Glasgow, city of architecture and design in 1999, has the new Lighthouse exhibition extension by Paige and Park to galleries in Charles Rennie Macintosh's warehouse. Edinburgh has the macho Museum of Scotland by Benson & Forsyth. The Garman collection bequeathed by Epstein to Walsall outside Birmingham came out of Victorian gloom into a new building by Caruso St John. An old textile mill in Halifax became the Henry Moore Sculpture gallery and where the Angel of the North touched down at Gateshead the old Baltic Flour Mills were converted into a gallery to rival the Tate Modern in London. And last Saturday Salford's Lowry Centre by Michael Wilford opened its awesome doors as a performing and visual arts centre.
Big, brash and not exactly beautiful, the Lowry will put Salford onto the cultural map as a place that people will want to visit. Not just for the artist's paintings or even the lively performing arts programme but because of the exuberant presence of this new kid on the block. A cluster of colliding shapes, all wilfully industrial - the hopper, the silo, the ship's funnel, a latticed gas tower, the nuclear reactor - shimmer in stainless steel cladding on the banks of the old Manchester Ship Canal. Steel reflects the sky and the water "like a Lowry painting" says architect Michael Wilford.
Lowry's seascapes with stubby big bellied ships heading for the rocks are his favourite paintings. The building even looks a bit like a ship, its prow facing across the canal topped by the semicircular glazed compass room, its stubby stern the entrance, and the Lowry archives stored inside an exaggerated ship's funnel. The rehearsal room is like a lantern at the pier end. A sheltered concourse called the promenade paved in a watery blue stone composite runs like a towpath all around the building.

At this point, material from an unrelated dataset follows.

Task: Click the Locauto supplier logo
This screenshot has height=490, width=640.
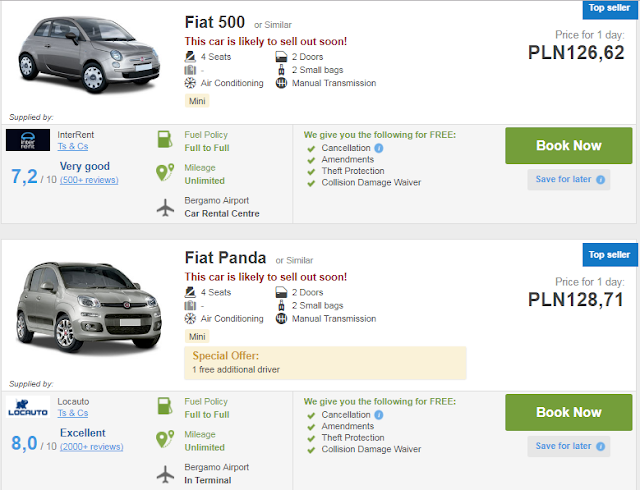Action: (x=28, y=408)
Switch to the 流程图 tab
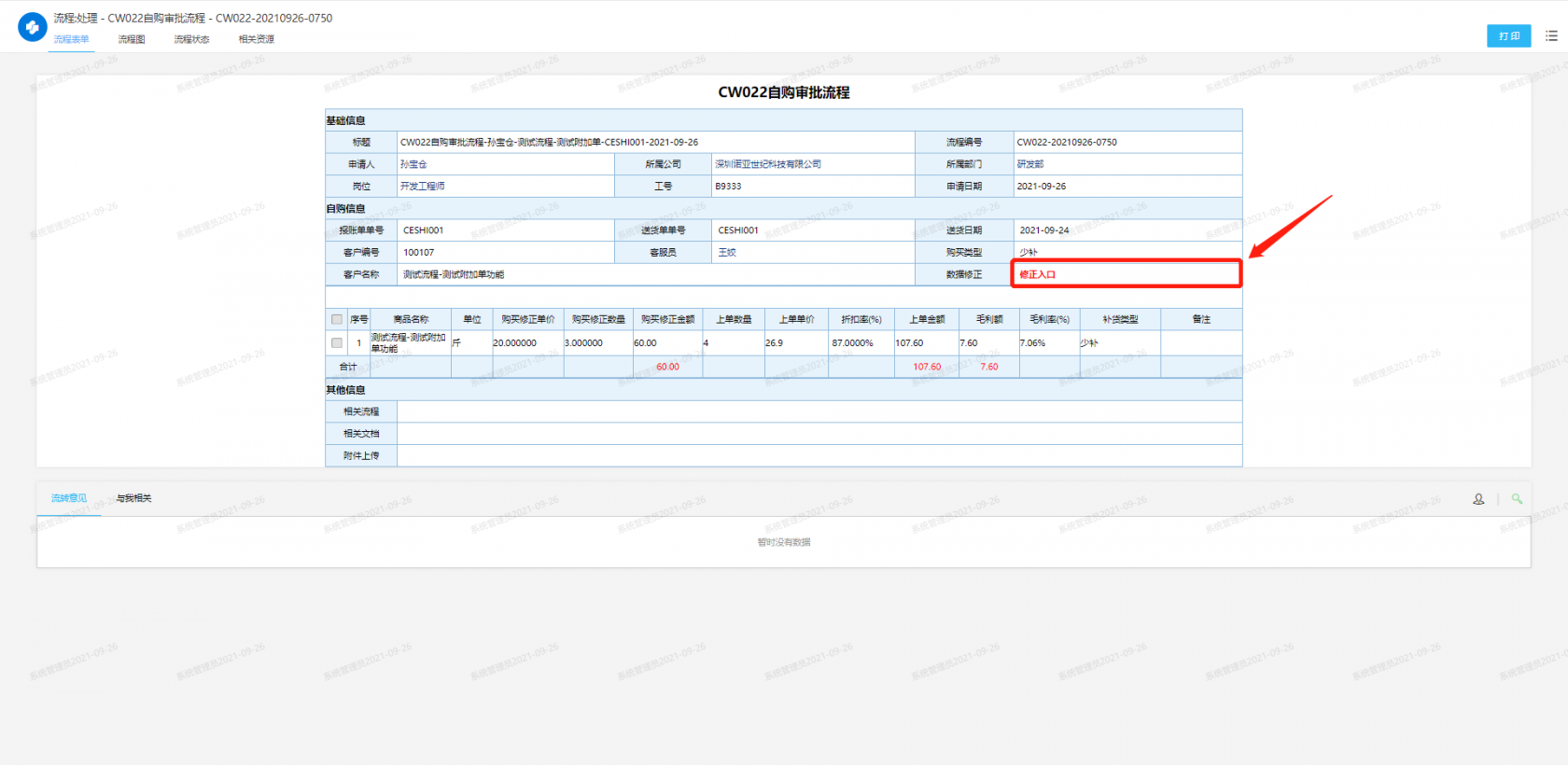 (132, 39)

This open ramp with dramatic views into art galleries connects the theatre foyers and the gallery spaces. "A building to draw you in", is on Mr Wilford's wish-list. The restaurants, cafes and bars on the south side can spill out onto the quay in fine weather.
Taking photo calls at the opening of the new Lowry, Mr Wilford's clothing was colourfully co-ordinated to match his interior decoration. His purple shirt barcoded with a Liberty tie in bands of scarlet, fuchsia, orange, sunflower, and purple certainly broke out of the architectural dress code. Outside, the building may be as grim as a Lowry painting but inside this building is more Jackson Pollock than Lowry. Theatres, foyers, bars and restaurants positively clash. Not since the psychedelic seventies and Verner Panton have we had such strong colour. Stairs fashioned out of big steel girders flash orange against purple walls. Only the art galleries are white.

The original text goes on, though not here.